Workplace Flexibility a Rarity for Many
May 29 -- With a boss who often tells her, "I don't care where you do your work — just do it," Barbara Goldberg knows she's lucky.
A vice president at a New York City-based public relations firm and a mother of two children aged eight and six, she works a flexible 30-hour work week that allows her to pick up her kids from school and spend time with them. She typically leaves her office in the early afternoon for her suburban Maplewood, N.J. home and continues to work from there.
But Goldberg says most of her friends are not so fortunate.
"Everyone that I know, whether they're working moms or non-working moms are like, 'Wow I wish I had your deal,'" says Goldberg. "I get headhunted all of the time and I always tell them, 'You'll never be able to do what my employer is doing.'"
Indeed, for all of the lip service that many companies pay to providing flexible schedules, the reality is that many employers remain reluctant to give options like telecommuting, shortened schedules or work-sharing programs that enable workers to have more flexibility in their lives.
The latest figures from the Bureau of Labor Statistics show that 29 million full-time wage and salary workers, or 28.8 percent, had flexible work schedules in May of 2001. That's only slightly higher than the 27.6 percent of workers who had such options in May of 1997.

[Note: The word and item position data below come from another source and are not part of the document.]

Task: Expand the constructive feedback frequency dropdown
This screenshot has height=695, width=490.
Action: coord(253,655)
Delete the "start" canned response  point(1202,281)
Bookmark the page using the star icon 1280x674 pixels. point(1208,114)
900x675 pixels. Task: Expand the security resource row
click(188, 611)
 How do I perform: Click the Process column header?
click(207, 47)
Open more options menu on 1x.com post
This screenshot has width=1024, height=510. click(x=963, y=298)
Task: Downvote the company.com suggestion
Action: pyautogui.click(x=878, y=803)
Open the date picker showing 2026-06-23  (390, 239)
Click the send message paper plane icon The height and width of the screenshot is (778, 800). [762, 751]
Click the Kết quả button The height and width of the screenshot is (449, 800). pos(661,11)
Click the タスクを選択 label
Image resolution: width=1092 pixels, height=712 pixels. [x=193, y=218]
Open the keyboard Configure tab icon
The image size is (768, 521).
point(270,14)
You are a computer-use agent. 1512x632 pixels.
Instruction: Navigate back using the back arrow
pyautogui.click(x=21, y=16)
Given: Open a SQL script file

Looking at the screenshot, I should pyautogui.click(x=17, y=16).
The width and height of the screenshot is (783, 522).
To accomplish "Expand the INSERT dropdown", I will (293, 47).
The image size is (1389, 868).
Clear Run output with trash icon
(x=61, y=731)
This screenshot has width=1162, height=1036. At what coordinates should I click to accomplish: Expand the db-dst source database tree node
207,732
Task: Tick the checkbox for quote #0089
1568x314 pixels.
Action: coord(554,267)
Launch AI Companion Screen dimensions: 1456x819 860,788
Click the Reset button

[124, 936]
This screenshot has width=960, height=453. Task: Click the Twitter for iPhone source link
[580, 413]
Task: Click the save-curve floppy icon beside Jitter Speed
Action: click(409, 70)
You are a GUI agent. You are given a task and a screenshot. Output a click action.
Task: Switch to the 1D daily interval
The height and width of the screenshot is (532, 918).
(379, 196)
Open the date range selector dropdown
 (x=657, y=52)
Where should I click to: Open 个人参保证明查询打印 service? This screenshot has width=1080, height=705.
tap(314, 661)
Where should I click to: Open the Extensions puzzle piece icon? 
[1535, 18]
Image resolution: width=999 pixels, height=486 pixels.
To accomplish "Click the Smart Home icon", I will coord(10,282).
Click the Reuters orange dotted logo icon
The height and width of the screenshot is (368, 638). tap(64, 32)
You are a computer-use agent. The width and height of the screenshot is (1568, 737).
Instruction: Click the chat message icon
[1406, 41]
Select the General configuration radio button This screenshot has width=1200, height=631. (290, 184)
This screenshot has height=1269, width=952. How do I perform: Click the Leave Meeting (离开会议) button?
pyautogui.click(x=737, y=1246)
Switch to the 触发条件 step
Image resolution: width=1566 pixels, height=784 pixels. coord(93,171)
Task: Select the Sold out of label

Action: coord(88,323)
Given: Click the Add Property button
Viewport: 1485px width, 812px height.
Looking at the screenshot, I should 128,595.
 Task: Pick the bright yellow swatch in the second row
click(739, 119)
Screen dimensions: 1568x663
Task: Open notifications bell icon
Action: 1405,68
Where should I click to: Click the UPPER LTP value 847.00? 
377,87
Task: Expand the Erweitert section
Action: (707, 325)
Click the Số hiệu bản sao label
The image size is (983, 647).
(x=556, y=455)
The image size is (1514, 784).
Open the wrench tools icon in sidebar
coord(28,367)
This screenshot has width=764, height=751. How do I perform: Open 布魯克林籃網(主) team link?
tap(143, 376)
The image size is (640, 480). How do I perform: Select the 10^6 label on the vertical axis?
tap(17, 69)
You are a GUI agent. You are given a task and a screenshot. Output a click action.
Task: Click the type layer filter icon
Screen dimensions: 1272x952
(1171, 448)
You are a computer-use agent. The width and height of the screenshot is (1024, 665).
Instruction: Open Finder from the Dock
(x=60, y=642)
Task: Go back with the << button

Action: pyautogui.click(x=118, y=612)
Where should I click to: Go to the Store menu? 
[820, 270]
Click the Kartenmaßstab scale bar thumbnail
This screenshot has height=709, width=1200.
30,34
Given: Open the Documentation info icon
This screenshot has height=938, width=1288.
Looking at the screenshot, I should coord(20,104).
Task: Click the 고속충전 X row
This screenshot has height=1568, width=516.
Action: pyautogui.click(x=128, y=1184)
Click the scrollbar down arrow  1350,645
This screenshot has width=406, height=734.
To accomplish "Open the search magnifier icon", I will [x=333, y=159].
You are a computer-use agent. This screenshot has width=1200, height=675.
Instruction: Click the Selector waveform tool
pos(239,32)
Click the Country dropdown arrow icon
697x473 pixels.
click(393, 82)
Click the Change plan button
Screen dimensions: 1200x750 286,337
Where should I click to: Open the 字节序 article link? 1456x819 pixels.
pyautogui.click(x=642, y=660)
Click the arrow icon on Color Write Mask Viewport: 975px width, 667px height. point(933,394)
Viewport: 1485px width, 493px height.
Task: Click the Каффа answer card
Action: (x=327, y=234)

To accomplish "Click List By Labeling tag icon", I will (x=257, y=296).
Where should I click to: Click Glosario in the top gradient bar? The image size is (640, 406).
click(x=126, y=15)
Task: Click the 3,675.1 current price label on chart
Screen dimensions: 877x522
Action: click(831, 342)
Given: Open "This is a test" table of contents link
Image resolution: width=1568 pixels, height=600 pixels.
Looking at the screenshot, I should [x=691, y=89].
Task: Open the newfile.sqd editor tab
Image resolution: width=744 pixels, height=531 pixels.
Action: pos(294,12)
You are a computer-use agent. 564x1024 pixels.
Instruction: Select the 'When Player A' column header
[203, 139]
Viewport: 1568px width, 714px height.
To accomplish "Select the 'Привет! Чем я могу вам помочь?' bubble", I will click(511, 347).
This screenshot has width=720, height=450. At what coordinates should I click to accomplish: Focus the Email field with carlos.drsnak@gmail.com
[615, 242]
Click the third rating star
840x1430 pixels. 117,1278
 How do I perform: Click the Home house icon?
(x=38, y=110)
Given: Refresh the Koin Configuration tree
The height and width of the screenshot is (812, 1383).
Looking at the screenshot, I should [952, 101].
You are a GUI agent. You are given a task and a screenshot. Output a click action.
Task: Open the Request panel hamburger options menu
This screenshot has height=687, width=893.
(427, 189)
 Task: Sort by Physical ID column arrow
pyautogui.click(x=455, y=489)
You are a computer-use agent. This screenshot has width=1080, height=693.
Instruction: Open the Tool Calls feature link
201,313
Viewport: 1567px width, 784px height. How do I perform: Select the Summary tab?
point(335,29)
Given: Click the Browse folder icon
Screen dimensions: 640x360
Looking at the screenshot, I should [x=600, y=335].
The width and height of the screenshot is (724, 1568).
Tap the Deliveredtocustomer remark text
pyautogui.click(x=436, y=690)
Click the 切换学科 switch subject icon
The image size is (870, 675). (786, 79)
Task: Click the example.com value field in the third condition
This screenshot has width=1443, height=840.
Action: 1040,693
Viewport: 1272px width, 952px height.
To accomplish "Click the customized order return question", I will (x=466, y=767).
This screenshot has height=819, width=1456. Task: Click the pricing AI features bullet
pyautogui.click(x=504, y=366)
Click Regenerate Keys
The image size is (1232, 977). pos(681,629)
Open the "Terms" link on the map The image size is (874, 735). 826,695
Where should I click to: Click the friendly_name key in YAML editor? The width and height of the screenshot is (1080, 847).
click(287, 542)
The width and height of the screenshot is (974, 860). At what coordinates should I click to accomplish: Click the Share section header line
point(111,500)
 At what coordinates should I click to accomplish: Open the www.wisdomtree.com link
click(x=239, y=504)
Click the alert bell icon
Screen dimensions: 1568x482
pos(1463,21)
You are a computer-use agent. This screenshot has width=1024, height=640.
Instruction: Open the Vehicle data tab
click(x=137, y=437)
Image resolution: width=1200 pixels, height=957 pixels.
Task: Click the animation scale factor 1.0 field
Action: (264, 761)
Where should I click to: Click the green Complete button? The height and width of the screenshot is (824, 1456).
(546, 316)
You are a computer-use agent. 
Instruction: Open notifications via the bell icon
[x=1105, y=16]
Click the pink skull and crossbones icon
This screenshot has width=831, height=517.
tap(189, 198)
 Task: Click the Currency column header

Further, these statistics reflect workers who can simply vary their workday by alternating when they start and end their shift while still putting in the same amount of hours every day, something many human resource experts don't consider a truly flexible schedule. More than one in four workers can vary their schedules, but only one in 10 are enrolled in a formal, employer-sponsored flex-time program, according to the Labor Department.
Slacker Stigma
With more and more two-income families and single parents in the workplace than ever before, flexible schedules are a benefit that many employees would love to have.
But many companies are reluctant to institute such plans because of the ingrained culture of "face-time" that most workplaces have, say experts. Many employers still abide by the notion that if employees are working from home, they are really just sitting on the couch watching Oprah and picking up the phone from time to time instead of working hard on their next presentation.